The lessons learned from the literature and the EHWC may contribute to the development of more effective models of mental health service delivery across healthcare organizations in the United States. Leaders of healthcare organizations may consider implementing the following supports (see
Table 4) for their nursing and healthcare staff:
Limitations
This study relied on observational data and did not specifically collect information on reasons for missed appointments or treatment dropout. This precluded the ability to determine whether barriers to care commonly identified in the literature are experienced by nursing staff at this organization. Second, data on clinical outcomes as well as some demographic variables were not consistently available in the medical record. Therefore, it was not possible to consider the impact of symptom presentation and severity or occupational variables (e.g., years of practice, department/unit) on treatment utilization. The clinic continues to work toward a streamlined, scalable process for measurement-based care to guide treatment and track patient outcomes. Providers have used self-report questionnaires to guide treatment since the clinic’s inception, but logistical challenges to data collection and management have prevented the use of those data on an aggregate level. A digital solution for measurement-based care is in progress and will allow for ongoing analysis of treatment effectiveness and variables that may predict patient outcomes. Third, while diagnoses were collected to provide an overall clinical picture, they may not fully capture all presenting concerns that were the focus of treatment (e.g., insomnia). Fourth, the sample sizes of those participating in group psychotherapy and couples counseling were small. Findings that nurses of color completed fewer sessions of group psychotherapy than white nurses should be interpreted with caution. Finally, the data were collected from one healthcare organization and findings may not be generalizable to nurses in other healthcare organizations across the country.

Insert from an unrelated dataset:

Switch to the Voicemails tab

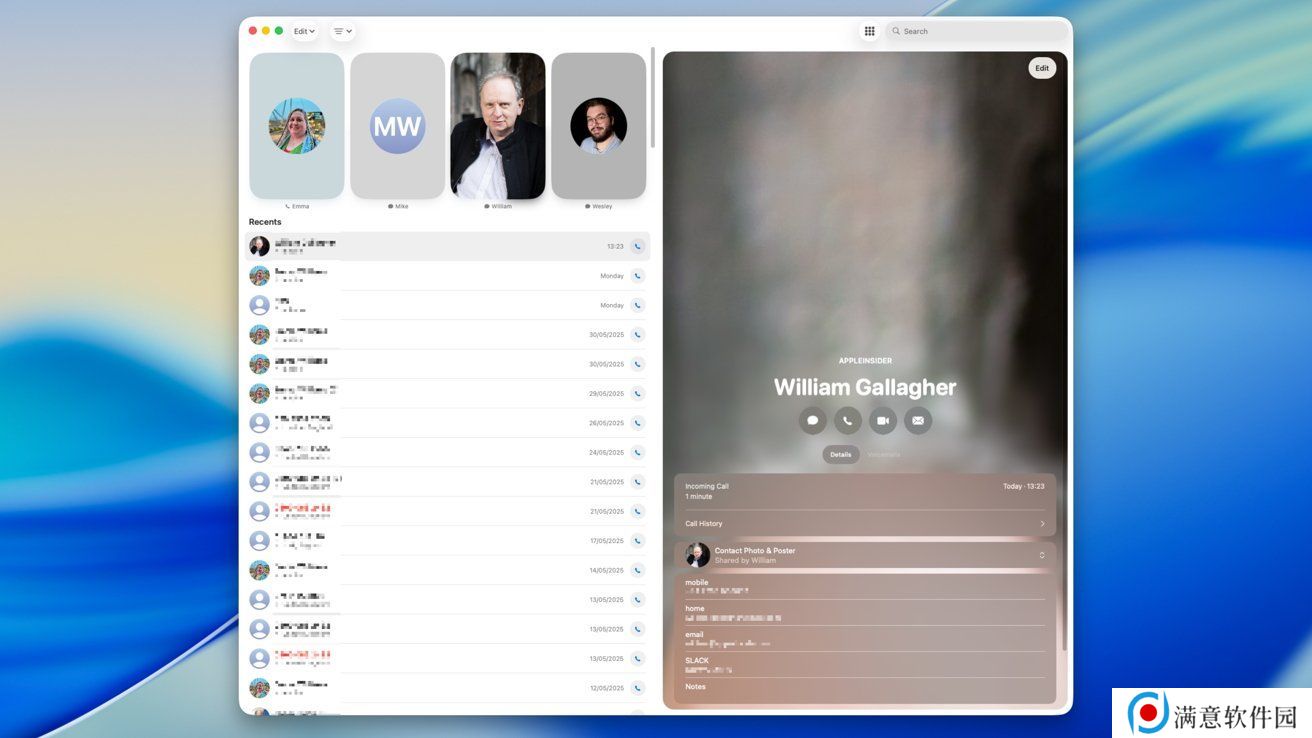point(884,455)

Future research should directly assess barriers to mental healthcare experienced by nurses to support the development of more accessible interventions, including studies testing the potential solutions proposed above. Additional research is also needed to explore the impact of demographic, occupational, and clinical factors on treatment utilization. These data may allow for a more nuanced understanding of who can access and benefit from treatment as usual and which populations may require tailored services to reduce disparities in care.